[Problem to solve]: For the records below, print the lines from the line with "Egypt News (30, 388)" through the line with "Egypt Daily News –" exactly as written; include both end lines and exclude the rest.

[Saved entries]
--- START ---
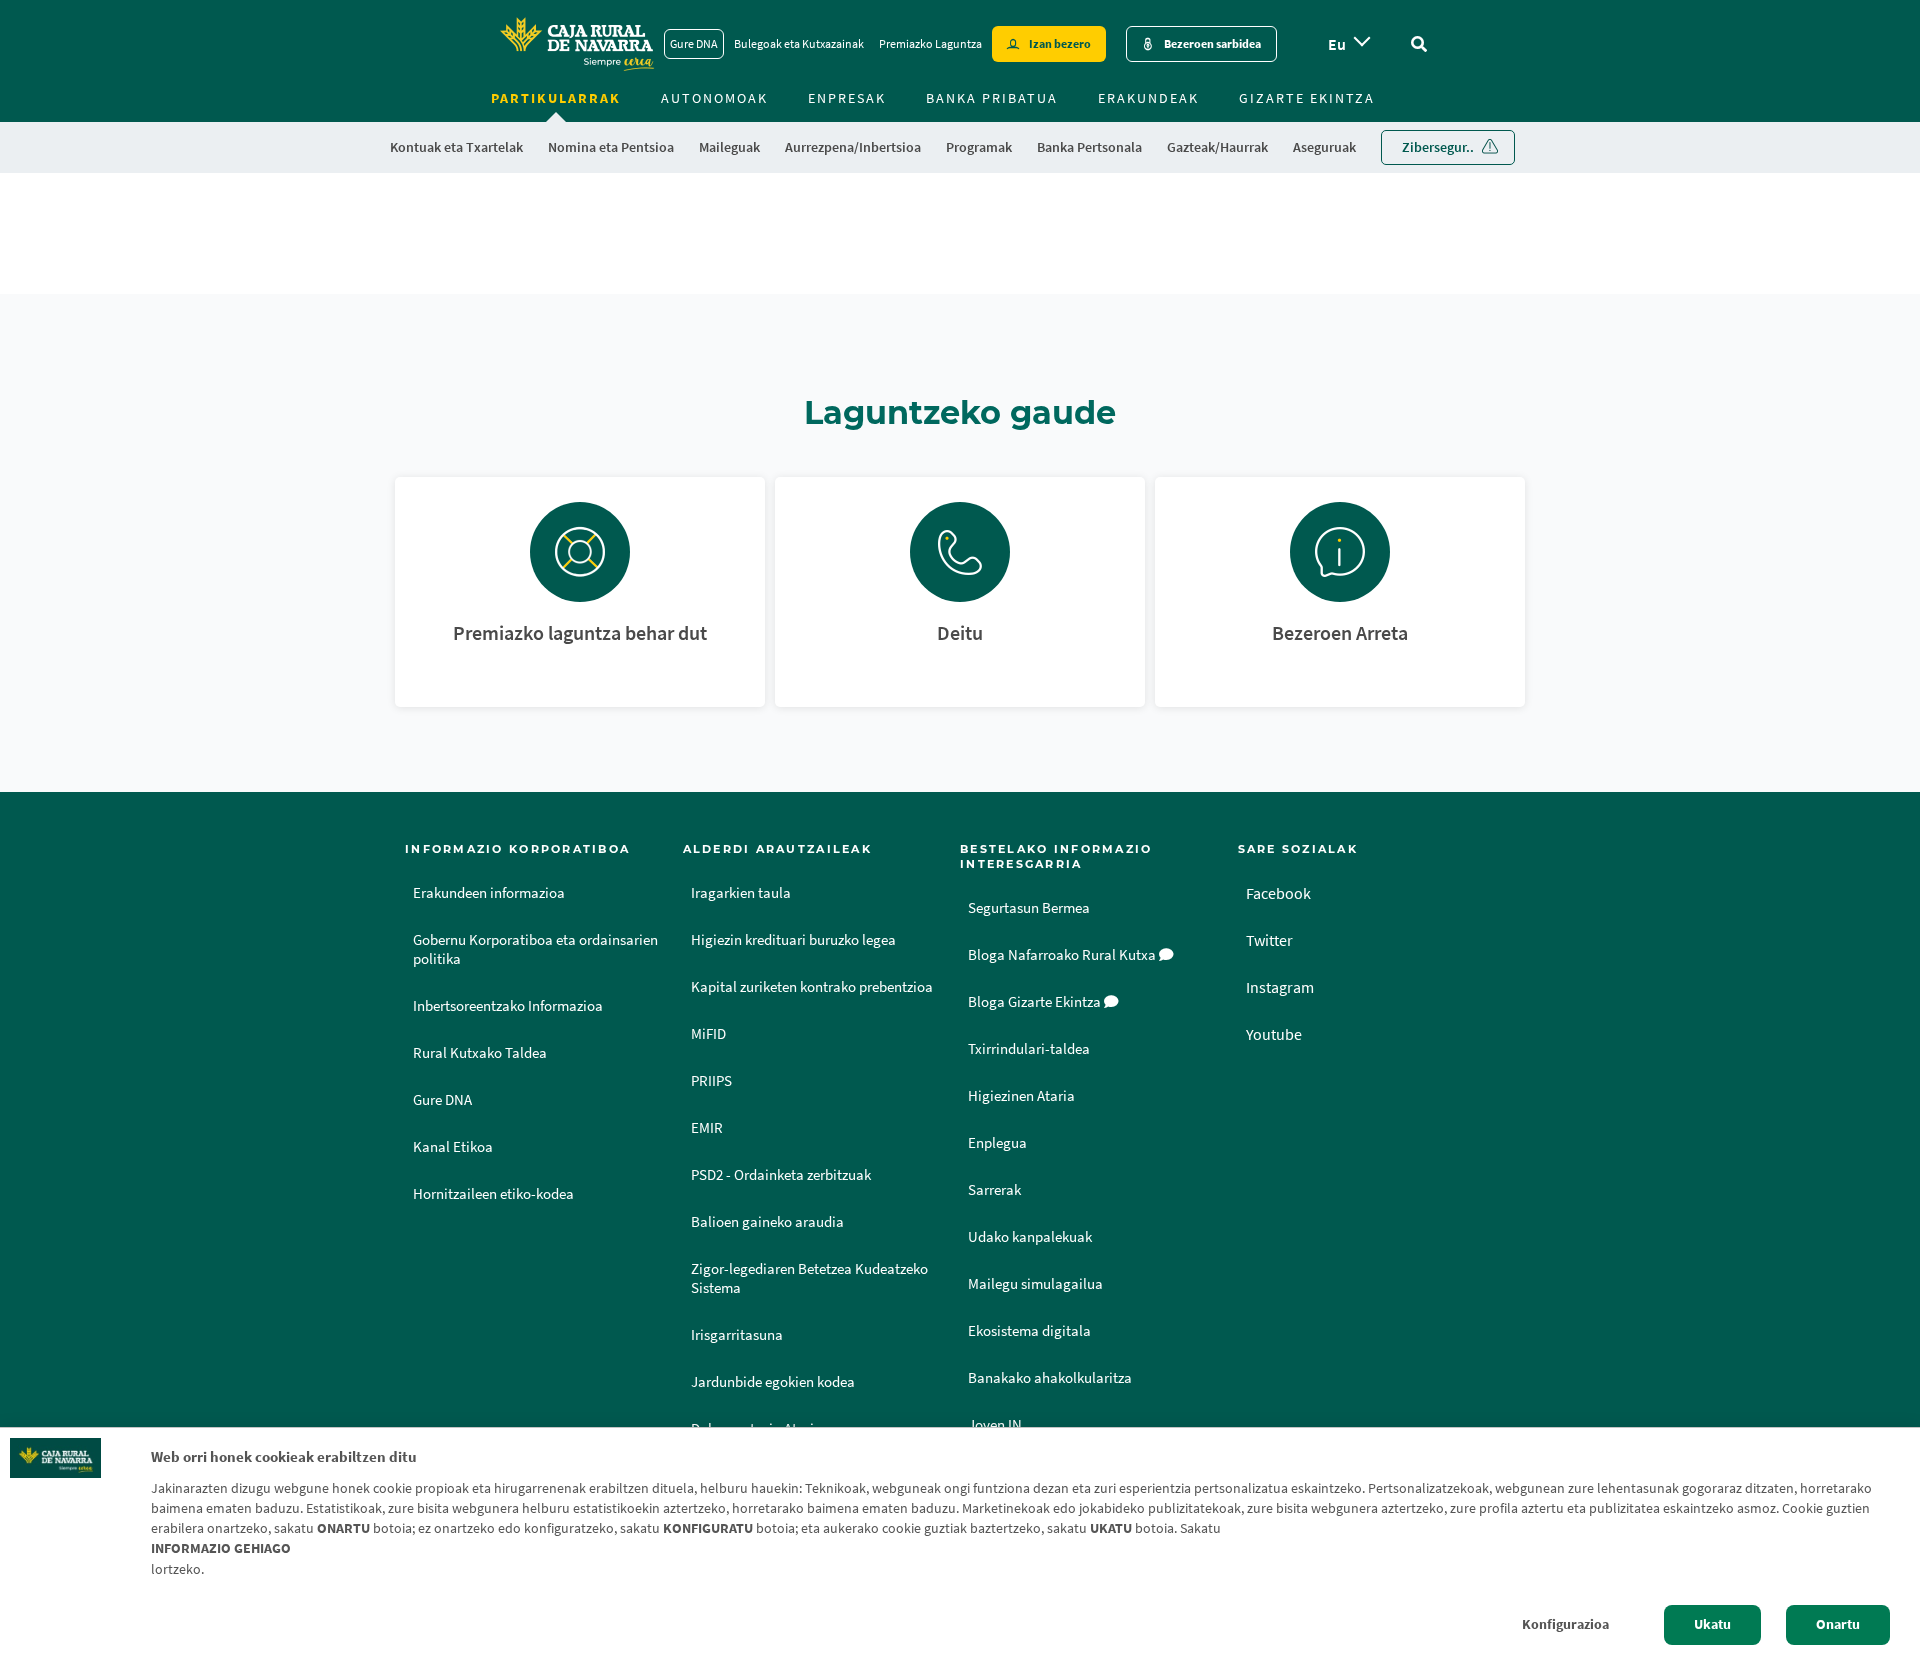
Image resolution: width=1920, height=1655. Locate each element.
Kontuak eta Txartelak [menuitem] (456, 147)
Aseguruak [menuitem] (1324, 147)
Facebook (1278, 893)
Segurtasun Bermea (1029, 908)
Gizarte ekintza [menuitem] (1307, 98)
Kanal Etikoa (453, 1147)
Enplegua (997, 1143)
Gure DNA (694, 43)
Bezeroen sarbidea (1212, 43)
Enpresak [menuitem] (847, 98)
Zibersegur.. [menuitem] (1438, 147)
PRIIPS (711, 1081)
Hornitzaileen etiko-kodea (493, 1194)
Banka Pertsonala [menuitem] (1089, 147)
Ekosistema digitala (1029, 1331)
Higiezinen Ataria (1021, 1096)
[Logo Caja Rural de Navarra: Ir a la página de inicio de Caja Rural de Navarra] (576, 44)
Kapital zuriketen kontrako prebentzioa (812, 987)
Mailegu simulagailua (1035, 1284)
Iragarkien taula (741, 893)
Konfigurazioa (1565, 1624)
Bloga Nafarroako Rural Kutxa (1063, 955)
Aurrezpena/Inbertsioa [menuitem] (853, 147)
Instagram (1280, 987)
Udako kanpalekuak (1030, 1237)
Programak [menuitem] (979, 147)
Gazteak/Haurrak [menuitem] (1217, 147)
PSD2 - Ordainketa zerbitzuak (781, 1175)
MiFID (708, 1034)
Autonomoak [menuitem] (714, 98)
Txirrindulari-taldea (1029, 1049)
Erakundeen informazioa (489, 893)
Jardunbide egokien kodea (773, 1382)
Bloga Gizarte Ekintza (1036, 1002)
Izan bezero (1060, 43)
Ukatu (1712, 1624)
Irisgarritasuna (737, 1335)
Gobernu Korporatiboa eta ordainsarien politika (535, 949)
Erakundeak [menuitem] (1148, 98)
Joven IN (995, 1425)
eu (1337, 44)
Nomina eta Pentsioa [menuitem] (611, 147)
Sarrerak (994, 1190)
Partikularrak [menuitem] (556, 98)
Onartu (1838, 1624)
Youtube (1274, 1034)
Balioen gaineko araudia (767, 1222)
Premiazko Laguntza (930, 43)
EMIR (707, 1128)
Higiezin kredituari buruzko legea (793, 940)
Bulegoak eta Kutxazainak (799, 43)
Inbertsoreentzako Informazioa (508, 1006)
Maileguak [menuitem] (729, 147)
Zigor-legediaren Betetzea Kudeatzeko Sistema (809, 1278)
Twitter (1269, 940)
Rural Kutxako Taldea (480, 1053)
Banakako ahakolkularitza (1050, 1378)
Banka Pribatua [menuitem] (992, 98)
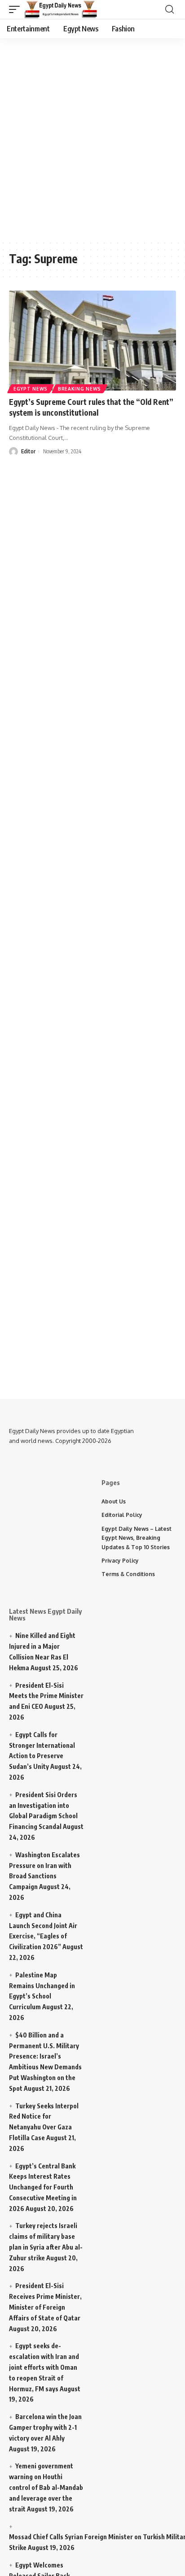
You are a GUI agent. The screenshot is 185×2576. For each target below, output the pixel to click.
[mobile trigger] (16, 9)
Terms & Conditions (128, 1574)
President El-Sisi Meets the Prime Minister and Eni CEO (46, 1696)
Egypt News (30, 388)
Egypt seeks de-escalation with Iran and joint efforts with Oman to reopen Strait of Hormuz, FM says (44, 2367)
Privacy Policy (120, 1560)
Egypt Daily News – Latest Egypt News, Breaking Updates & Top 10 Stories (136, 1538)
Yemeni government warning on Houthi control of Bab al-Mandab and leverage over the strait (46, 2487)
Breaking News (79, 388)
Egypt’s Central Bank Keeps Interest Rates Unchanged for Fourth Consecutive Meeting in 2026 (43, 2187)
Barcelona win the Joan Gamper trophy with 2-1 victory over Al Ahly (45, 2427)
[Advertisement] (92, 137)
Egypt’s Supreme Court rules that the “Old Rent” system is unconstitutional (91, 407)
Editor (28, 451)
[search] (169, 9)
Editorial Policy (121, 1515)
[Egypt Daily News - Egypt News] (61, 9)
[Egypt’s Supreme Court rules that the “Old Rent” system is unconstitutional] (92, 341)
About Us (113, 1501)
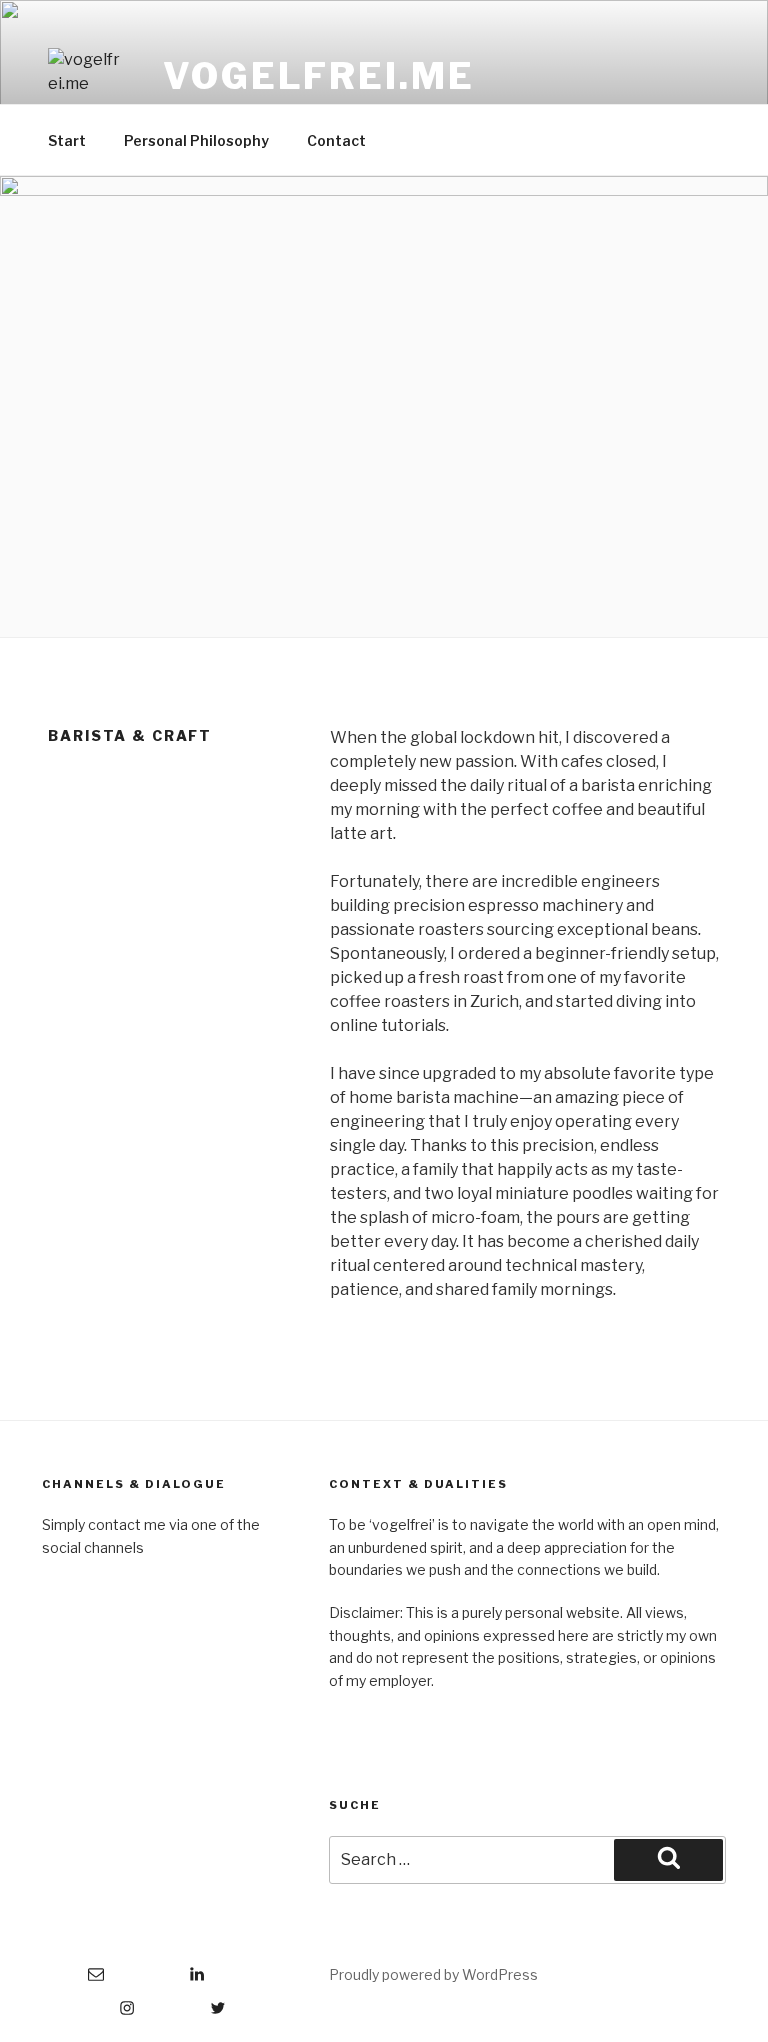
--- END ---
[Solution to the exercise]:
Egypt News (30, 388)
Egypt seeks de-escalation with Iran and joint efforts with Oman to reopen Strait of Hormuz, FM says (44, 2367)
Privacy Policy (120, 1560)
Egypt Daily News – Latest Egypt News, Breaking Updates & Top 10 Stories (136, 1538)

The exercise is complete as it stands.